Pick out and copy every line of the records that contains the word "pixels". Case counts.
[BEGIN Record extracts]
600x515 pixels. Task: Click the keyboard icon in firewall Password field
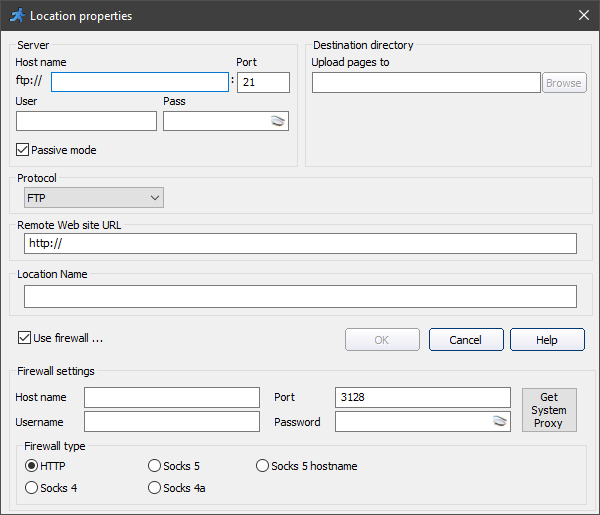pyautogui.click(x=499, y=422)
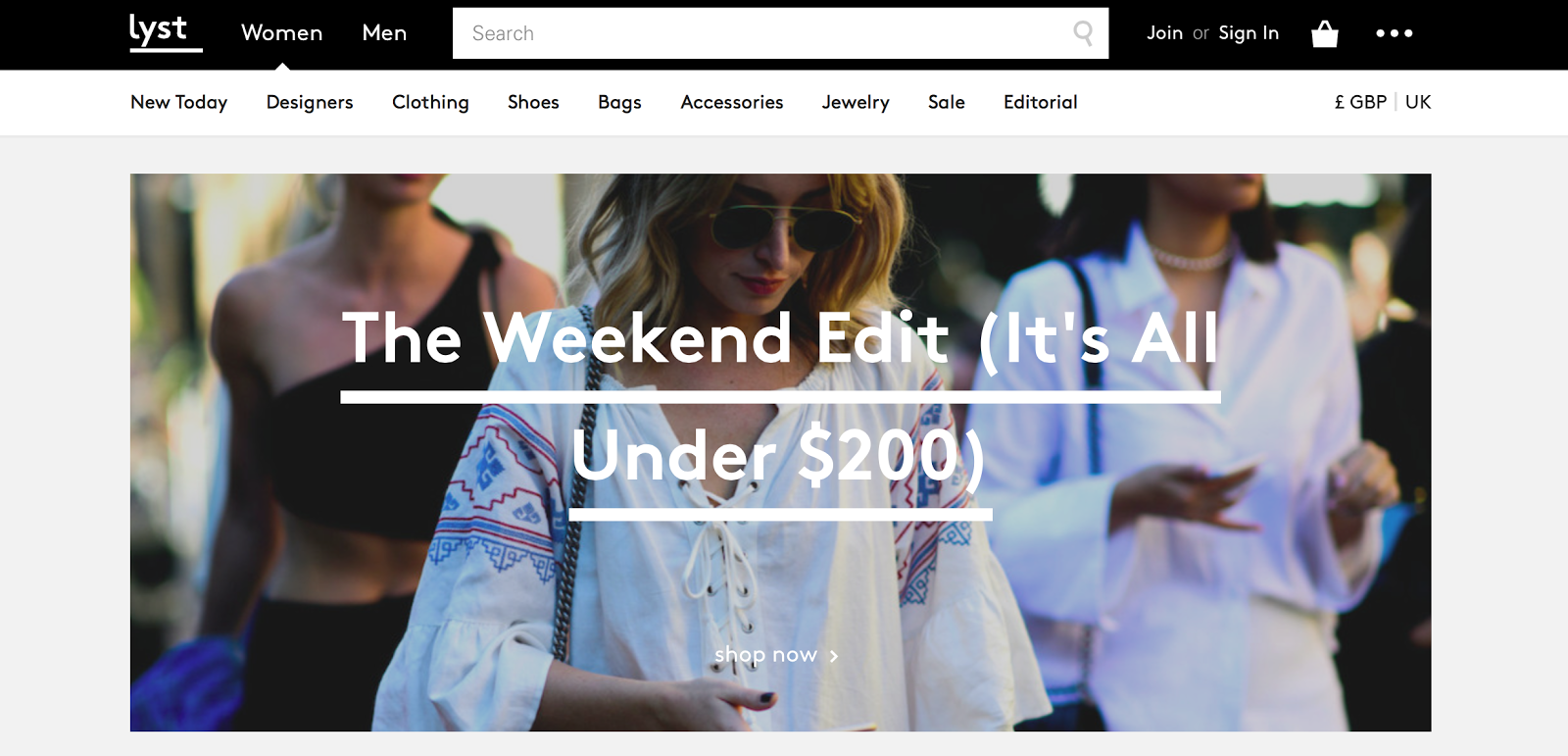
Task: Click the lyst logo
Action: [166, 31]
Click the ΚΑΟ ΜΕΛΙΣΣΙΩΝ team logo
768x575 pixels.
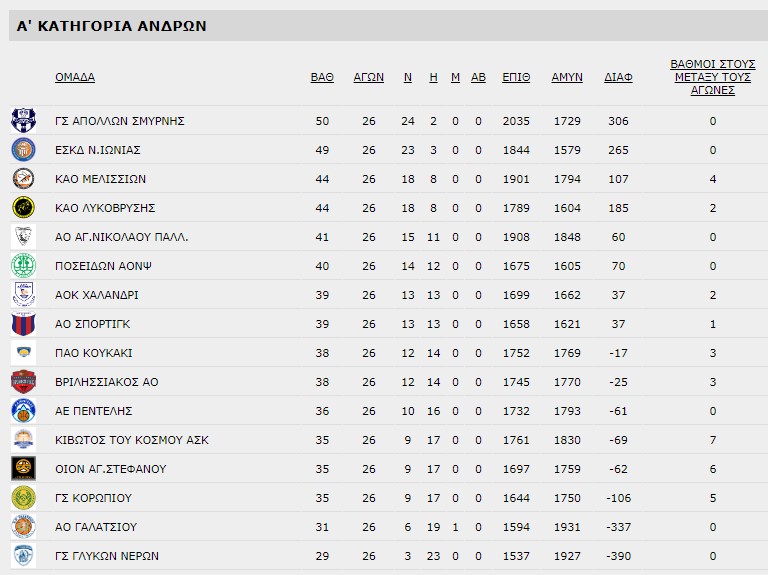click(x=23, y=179)
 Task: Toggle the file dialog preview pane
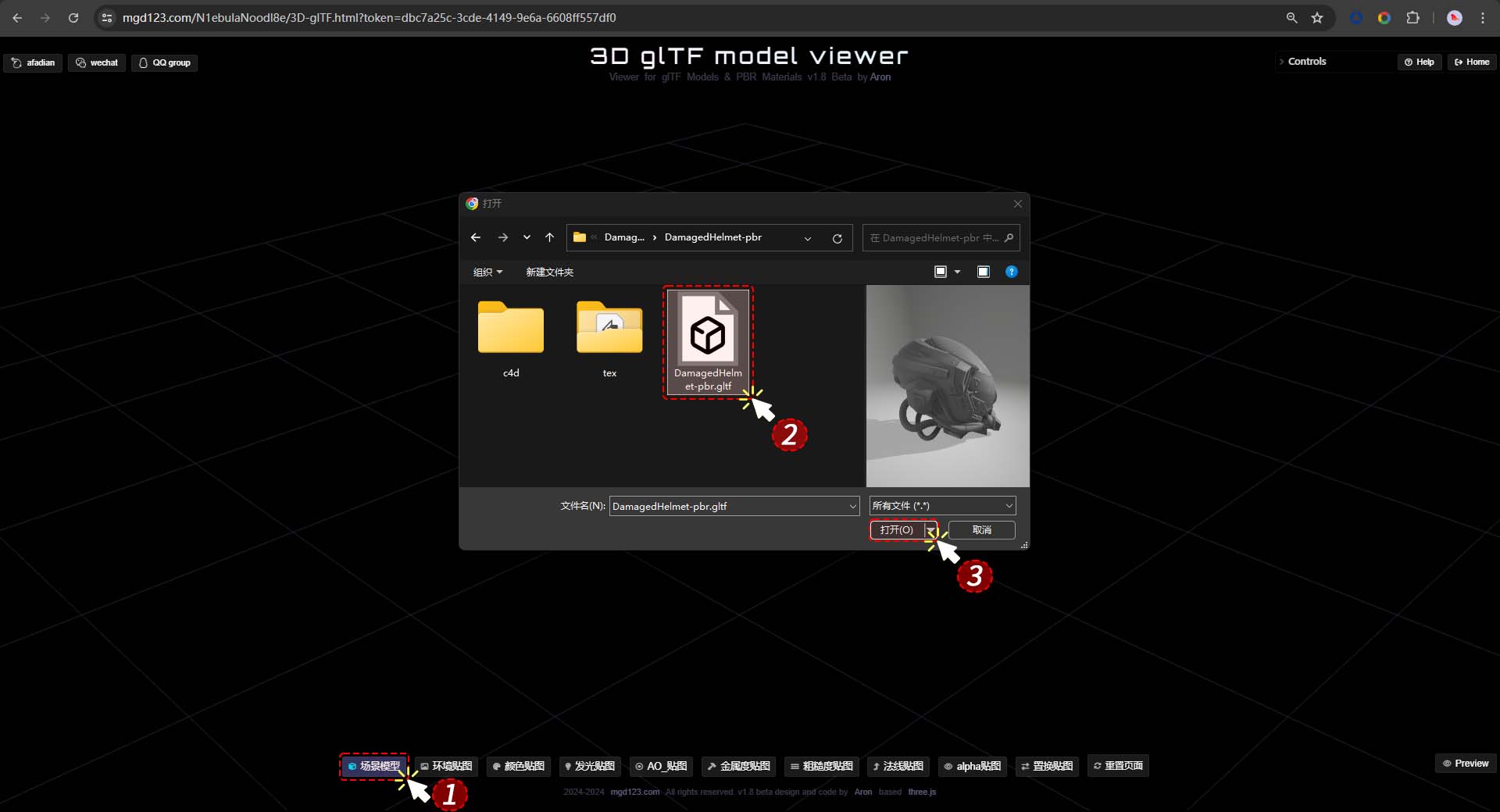point(983,272)
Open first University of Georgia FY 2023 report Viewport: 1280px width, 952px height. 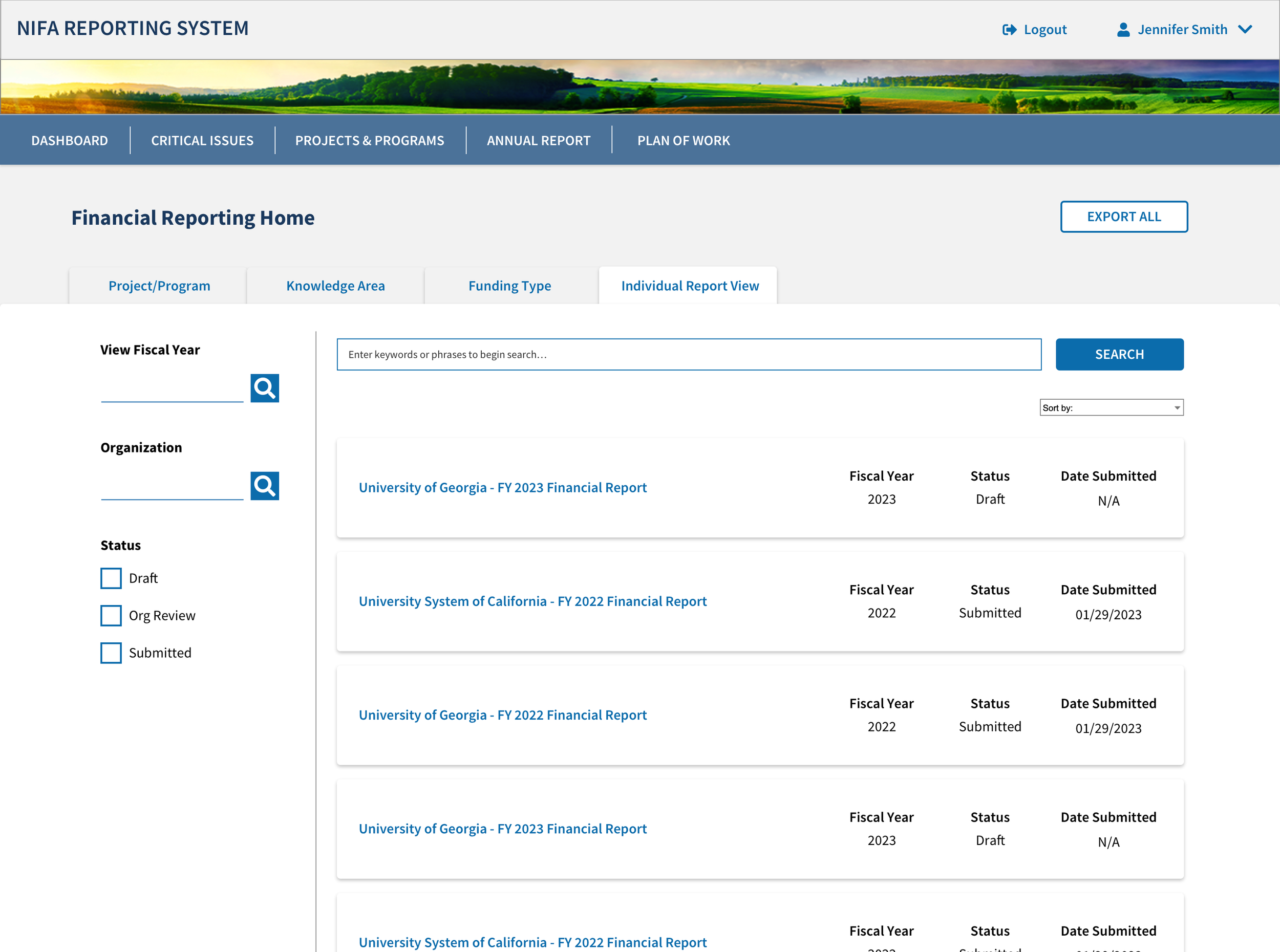[503, 488]
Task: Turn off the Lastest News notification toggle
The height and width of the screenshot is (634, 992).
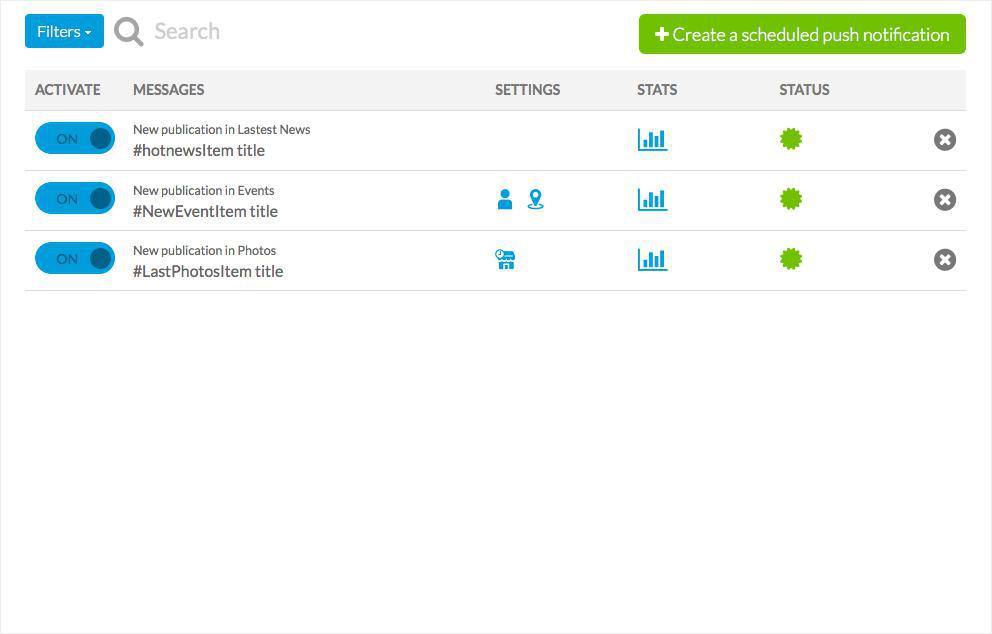Action: pyautogui.click(x=75, y=139)
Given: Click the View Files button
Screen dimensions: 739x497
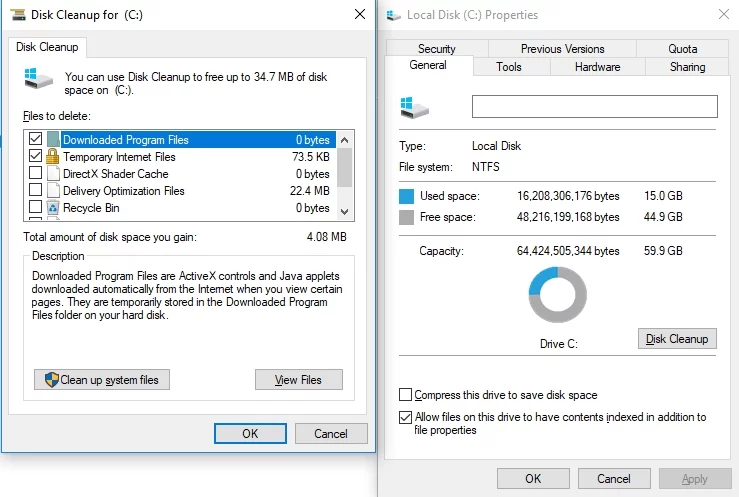Looking at the screenshot, I should point(298,380).
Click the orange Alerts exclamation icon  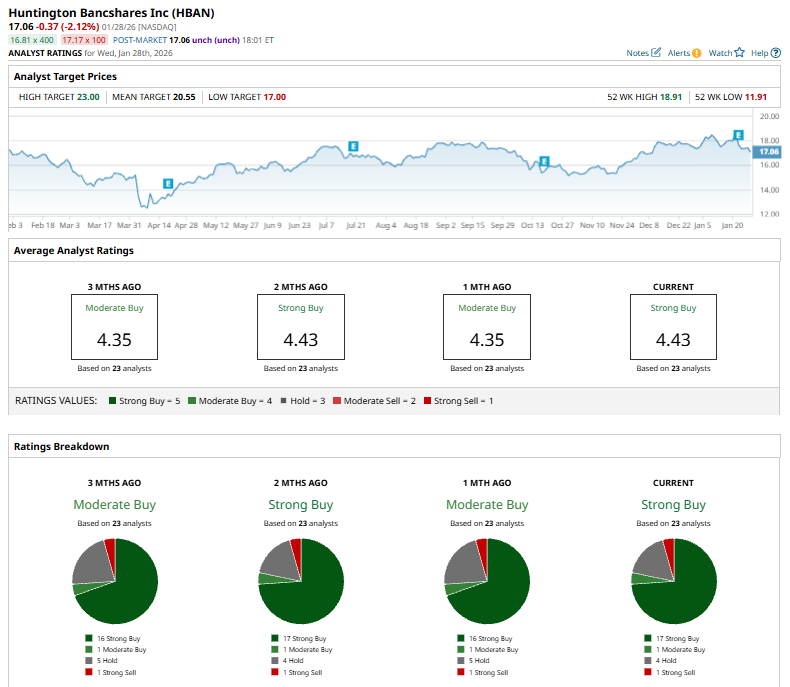click(x=696, y=53)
[END Record extracts]
Exercise result:
600x515 pixels. Task: Click the keyboard icon in firewall Password field
768x575 pixels.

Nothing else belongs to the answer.